Exercise. Return each line of the listing below that contains the string "element". Case counts.

— start of Record list —

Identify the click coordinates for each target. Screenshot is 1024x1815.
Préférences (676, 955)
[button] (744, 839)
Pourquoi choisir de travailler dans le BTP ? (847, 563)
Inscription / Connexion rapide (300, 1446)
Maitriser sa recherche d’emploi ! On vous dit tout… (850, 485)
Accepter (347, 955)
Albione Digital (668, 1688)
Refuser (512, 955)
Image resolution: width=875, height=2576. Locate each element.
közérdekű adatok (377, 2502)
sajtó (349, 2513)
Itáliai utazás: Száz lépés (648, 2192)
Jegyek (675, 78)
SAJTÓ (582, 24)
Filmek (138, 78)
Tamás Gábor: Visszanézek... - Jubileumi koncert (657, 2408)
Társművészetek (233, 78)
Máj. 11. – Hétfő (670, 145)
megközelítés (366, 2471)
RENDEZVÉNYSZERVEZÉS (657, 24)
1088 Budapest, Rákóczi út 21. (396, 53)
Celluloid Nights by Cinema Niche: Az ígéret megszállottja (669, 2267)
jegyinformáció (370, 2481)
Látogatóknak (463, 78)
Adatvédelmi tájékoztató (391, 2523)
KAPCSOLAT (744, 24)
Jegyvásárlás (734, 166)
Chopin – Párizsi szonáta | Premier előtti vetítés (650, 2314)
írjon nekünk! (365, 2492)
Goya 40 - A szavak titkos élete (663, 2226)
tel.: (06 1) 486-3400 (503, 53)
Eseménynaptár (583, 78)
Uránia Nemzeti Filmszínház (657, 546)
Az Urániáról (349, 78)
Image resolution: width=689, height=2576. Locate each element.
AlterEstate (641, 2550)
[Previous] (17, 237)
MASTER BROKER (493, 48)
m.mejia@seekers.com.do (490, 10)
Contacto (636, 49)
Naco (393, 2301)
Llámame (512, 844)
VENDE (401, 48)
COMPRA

— end of Record list —

Solution.
Image resolution: width=875, height=2576. Locate each element.
Image resolution: width=689, height=2576. Locate each element.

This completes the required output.